TO DO: In the pandas excerpt, what does the warning suggest using instead when the code tries to set "FD" in the species_id column?

But trying to set new values using this syntax may not work as expected. When working with the full dataframe, we can use

Say we want to set the species_id column to a new value, “FD”. Try running the code in the cell below:

PYTHON

surveys[2:6]["species_id"] = "FD"

OUTPUT

C:\...\1234567890.py:1: SettingWithCopyWarning:
A value is trying to be set on a copy of a slice from a DataFrame.
Try using .loc[row_indexer,col_indexer] = value instead

See the caveats in the documentation: https://pandas.pydata.org/pandas-docs/stable/user_guide/indexing.html#returning-a-view-versus-a-copy
  surveys[2:6]["species_id"] = "FD"

ENTRIES SUPPLIED:
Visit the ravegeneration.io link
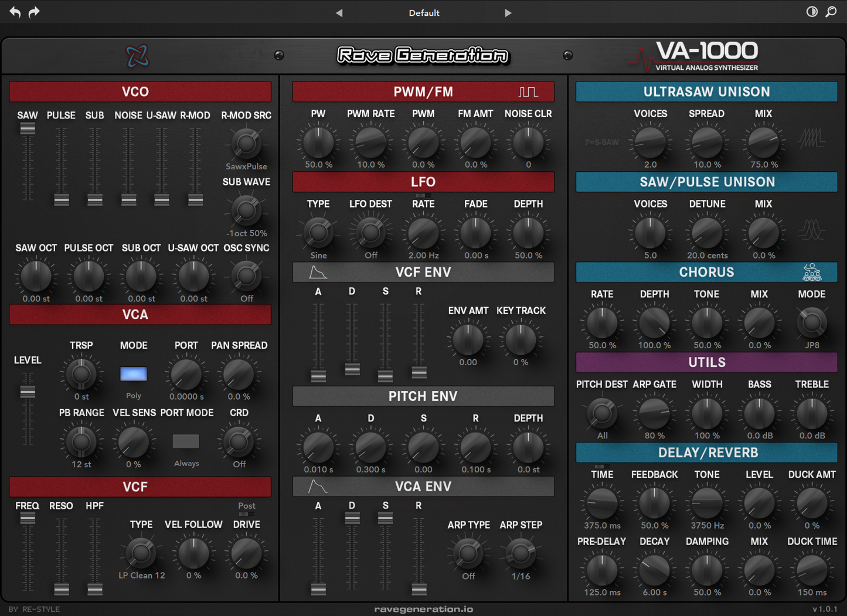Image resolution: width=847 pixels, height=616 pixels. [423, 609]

* * *

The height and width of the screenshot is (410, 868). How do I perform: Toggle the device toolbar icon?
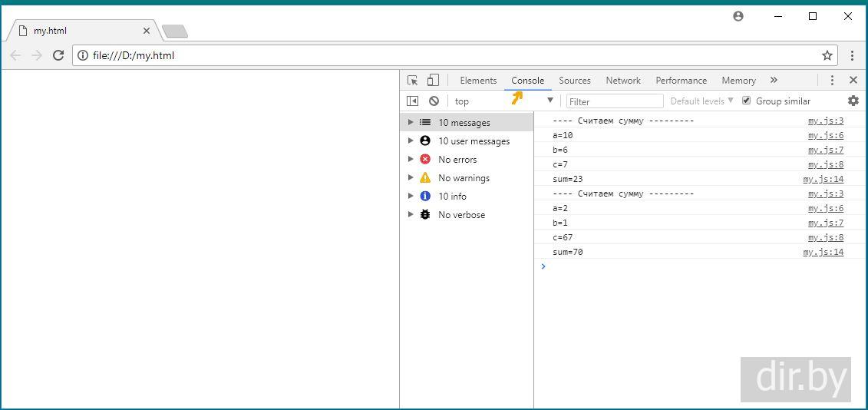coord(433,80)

SOLVED EXERCISE: It suggests using .loc[row_indexer,col_indexer] = value instead.